Tuesday, 12 April 2016

A few notes on "Dent’s disease"

Inheritance:
X-linked recessive, with a wide range of severity of phenotype (the gene CLCN5.) Of patients with Dent’s disease but lacking mutation in CLCN5, OCRL1 is mutated in a proportion, though not all, of the remainder.

Pathogenesis:
Both CLC-5 and ORL1 are strictly related to endosomal membrane trafficking and function.

Clinical features:
Proximal tubular solute loss,
LMW proteinuria;
hypercalciuria;
nephrocalcinosis and kidney stones; and
progressive renal insufficiency.
(rickets)

LMW proteinuria is the most consistent finding in patients with Dent’s disease, and the degree of protein loss is extreme
From childhood, the degree of albuminuria ranges 1–2 grams per day, representing about half of the proteinuria in these patients..
Other clinical signs of proximal reabsorptive dysfunction, such as glycosuria, aminoaciduria, and hypophosphatemia,
are common but not universal. When hypophosphatemia and hypokalemia occur, they can be severe and may require replacement.
Kidney stones occur in only half of patients.

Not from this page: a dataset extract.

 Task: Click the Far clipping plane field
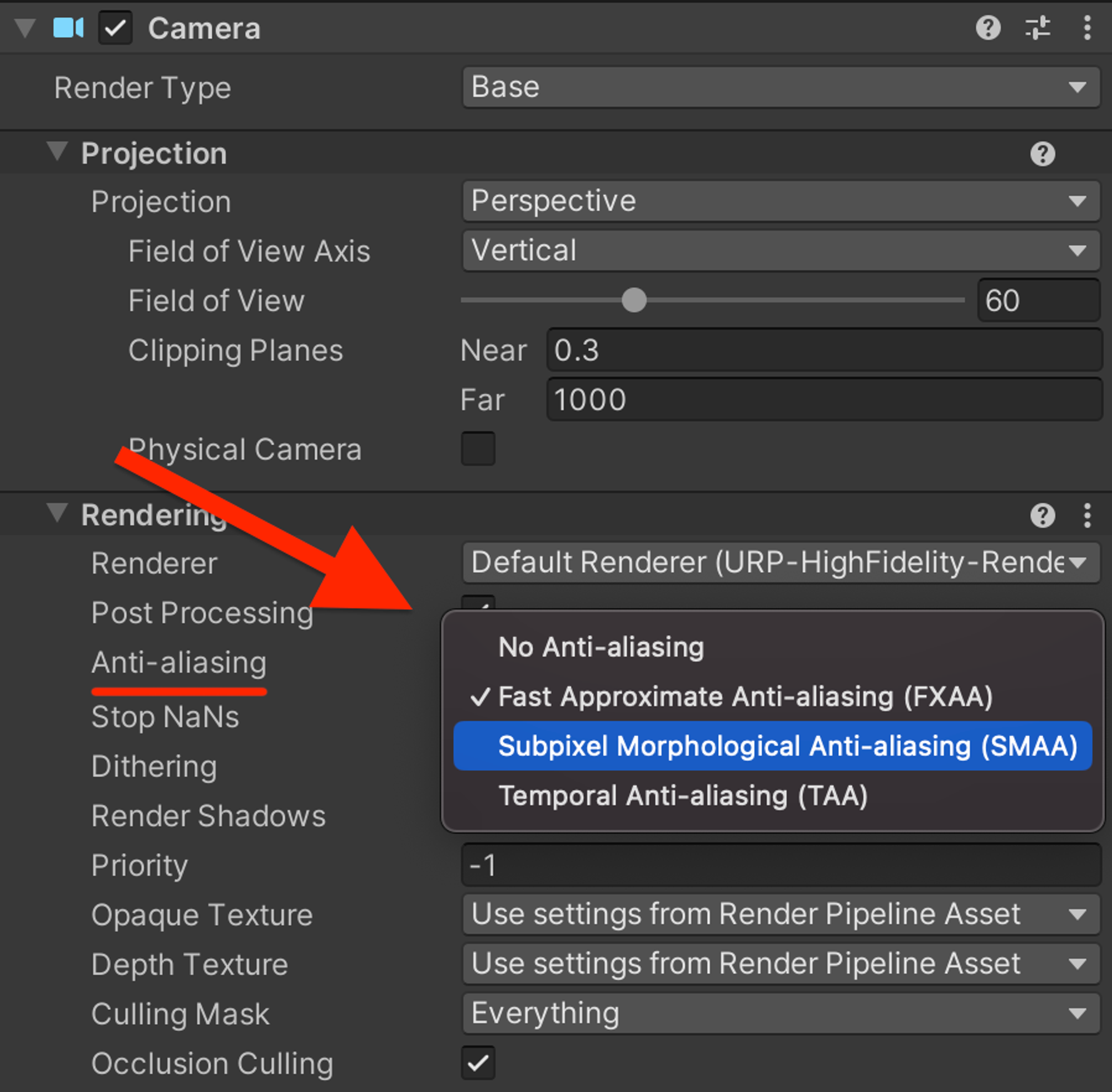pos(823,399)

Hypercalciuria is an early finding, almost universal. In young adults with Dent’s disease, it ranges from 4 to 6 mg/kg body Weight. Nephrocalcinosis develops in a majority of patients with
Dent’s disease
Serum levels of PTH are consistently below the mean of the normal range in patients with Dent’s disease, and often
frankly low. Conversely, levels of 1,25-dihydroxyvitamin D are often elevated.
Renal failure develops in two-thirds of patients, but variably, and some patients reach an advanced age with little or only modest renal impairment. The mechanism of the renal failure is unknown.
Patients with clinical bone disease have elevated serum levels of alkaline phosphatase, but those without clinical
rickets have normal alkaline phosphatase levels and normal bone density.
One remarkable feature of Dent’s disease is the absence of systemic acidosis, except in the presence of renal insufficiency or nephrocalcinosis.
Nocturia is often the first symptom in affected boys, and moderate polyuria in the range of 1–3 liters per day is common.

Therapy:
Patients with recurrent stones and hypercalciuria may benefit from treatment with a thiazide diuretic. In view of one report of a dramatic natriuretic and kaliuretic response to a large dose of hydrochlorothiazide, patients should be followed closely when starting the diuretic.
Dietary sodium restriction may reduce calcium excretion,.
Vitamin D should only be considered in patients with clinical bone disease.